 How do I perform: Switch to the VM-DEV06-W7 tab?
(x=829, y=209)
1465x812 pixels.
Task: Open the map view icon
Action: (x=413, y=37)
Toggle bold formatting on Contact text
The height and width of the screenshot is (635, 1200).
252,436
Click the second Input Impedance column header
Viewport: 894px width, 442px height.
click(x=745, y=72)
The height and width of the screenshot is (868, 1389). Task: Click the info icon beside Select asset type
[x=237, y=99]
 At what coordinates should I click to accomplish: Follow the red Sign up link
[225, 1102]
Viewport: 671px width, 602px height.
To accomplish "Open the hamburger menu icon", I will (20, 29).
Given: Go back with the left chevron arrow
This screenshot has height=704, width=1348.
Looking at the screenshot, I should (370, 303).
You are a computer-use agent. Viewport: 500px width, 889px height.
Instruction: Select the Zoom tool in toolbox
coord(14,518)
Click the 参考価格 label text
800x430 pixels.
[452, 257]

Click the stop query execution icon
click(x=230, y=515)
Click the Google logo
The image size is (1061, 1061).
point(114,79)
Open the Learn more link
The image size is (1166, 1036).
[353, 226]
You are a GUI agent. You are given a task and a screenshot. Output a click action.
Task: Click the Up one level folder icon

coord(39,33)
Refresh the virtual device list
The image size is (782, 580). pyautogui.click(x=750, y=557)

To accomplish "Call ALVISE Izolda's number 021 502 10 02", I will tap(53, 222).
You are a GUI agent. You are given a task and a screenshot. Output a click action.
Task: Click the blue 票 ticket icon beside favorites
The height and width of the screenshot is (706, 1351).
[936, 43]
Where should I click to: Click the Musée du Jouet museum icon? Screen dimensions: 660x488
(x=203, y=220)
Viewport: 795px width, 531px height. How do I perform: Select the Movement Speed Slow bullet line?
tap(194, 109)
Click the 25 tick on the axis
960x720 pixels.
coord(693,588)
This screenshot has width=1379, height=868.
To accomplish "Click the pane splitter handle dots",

==========

▶ **WHAT THE TASK ASKS**
In the listing above, start at the line with "Task: Click the Up one level folder icon", go on through the line with "Task: Click the blue", and copy each of those lines exactly; leave out all the rest.

▶ **SOLUTION**
Task: Click the Up one level folder icon

coord(39,33)
Refresh the virtual device list
The image size is (782, 580). pyautogui.click(x=750, y=557)

To accomplish "Call ALVISE Izolda's number 021 502 10 02", I will tap(53, 222).
You are a GUI agent. You are given a task and a screenshot. Output a click action.
Task: Click the blue 票 ticket icon beside favorites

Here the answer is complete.